The deputies were sent home with assurances that their grievances would be addressed. Many things were promised. They promised that the number of royal offices would be reduced, that their sale would be halted and the hereditary rights to those offices would be limited. They pledged to regulate pensions. They vowed to investigate financial abuses. Of all the things they promised, they didn’t do a single thing. The Estates-General of 1614 was not called to reform the government but to maintain the government. They wanted to end the session before any serious inquiry into the government’s finances or policies could be achieved.
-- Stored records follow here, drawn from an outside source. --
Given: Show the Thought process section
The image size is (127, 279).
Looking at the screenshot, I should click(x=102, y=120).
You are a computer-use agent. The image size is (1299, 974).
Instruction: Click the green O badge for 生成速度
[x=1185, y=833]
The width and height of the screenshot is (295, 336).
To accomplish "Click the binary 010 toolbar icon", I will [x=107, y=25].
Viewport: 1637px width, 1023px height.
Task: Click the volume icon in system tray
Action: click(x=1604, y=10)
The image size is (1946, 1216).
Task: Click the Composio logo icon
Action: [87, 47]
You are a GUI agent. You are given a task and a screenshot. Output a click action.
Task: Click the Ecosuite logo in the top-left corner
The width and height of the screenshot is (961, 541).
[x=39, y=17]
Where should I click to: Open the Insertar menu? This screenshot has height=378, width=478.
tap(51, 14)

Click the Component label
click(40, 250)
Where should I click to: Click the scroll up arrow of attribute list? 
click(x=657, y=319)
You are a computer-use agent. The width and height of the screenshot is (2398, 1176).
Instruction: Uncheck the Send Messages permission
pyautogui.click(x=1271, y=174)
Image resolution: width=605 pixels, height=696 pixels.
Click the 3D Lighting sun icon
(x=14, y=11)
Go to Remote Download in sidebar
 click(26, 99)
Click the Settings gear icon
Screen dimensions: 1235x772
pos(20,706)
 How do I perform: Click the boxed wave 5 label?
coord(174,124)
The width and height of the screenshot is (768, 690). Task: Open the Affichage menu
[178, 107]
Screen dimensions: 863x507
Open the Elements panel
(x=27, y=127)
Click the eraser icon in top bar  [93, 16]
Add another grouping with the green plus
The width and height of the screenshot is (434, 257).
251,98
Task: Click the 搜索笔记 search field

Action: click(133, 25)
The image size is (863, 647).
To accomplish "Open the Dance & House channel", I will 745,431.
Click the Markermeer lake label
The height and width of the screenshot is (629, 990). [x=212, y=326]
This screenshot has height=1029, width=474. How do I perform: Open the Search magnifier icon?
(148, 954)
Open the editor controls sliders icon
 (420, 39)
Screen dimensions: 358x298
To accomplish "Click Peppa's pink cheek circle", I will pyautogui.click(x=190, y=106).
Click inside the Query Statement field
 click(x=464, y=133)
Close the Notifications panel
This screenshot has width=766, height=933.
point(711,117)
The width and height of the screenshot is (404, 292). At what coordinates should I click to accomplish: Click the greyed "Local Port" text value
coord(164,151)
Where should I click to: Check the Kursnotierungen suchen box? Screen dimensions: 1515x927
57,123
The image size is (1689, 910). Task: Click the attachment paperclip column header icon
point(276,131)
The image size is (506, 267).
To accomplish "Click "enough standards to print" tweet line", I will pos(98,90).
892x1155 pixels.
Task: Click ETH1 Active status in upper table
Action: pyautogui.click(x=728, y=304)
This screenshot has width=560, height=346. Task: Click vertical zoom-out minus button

It was a colossal waste of time, and very little came of it, with the exception of a small but significant appointment. The rising star of the Estates-General of 1614 was the Bishop of Luçon, Richelieu. Everyone expected Cardinal Sourdis to speak on behalf of the First Estate, but he preferred to allow the young Bishop to speak instead, and speak he did on February 23, 1615. After the deputies were sent home, Richelieu, who had attracted the eye of Concini, was appointed the personal almoner of the Infanta Anne of Austria. As her almoner, he was in charge of distributing the money for her charities. Not only was it an incredible opportunity for him to spread his influence throughout the Royal Court, but it provided Milady unparalleled access to many new venues.

Through the Bishop’s new contacts, Milady, still calling herself Sabiné du Luçon gathered an incredible base of intelligence in which to fuel the ambitious Bishop’s needs. Luckily, her duties kept her far away from the Louvre and away from the one man who could identify her. However, even if the former husband and wife did meet, the four years since their parting changed them immensely. Athos’ guilt had transformed him into a gaunt, humorless man, while Milady’s training transformed her into a noblewoman. Had the two met, they may have not even recognized their former spouse.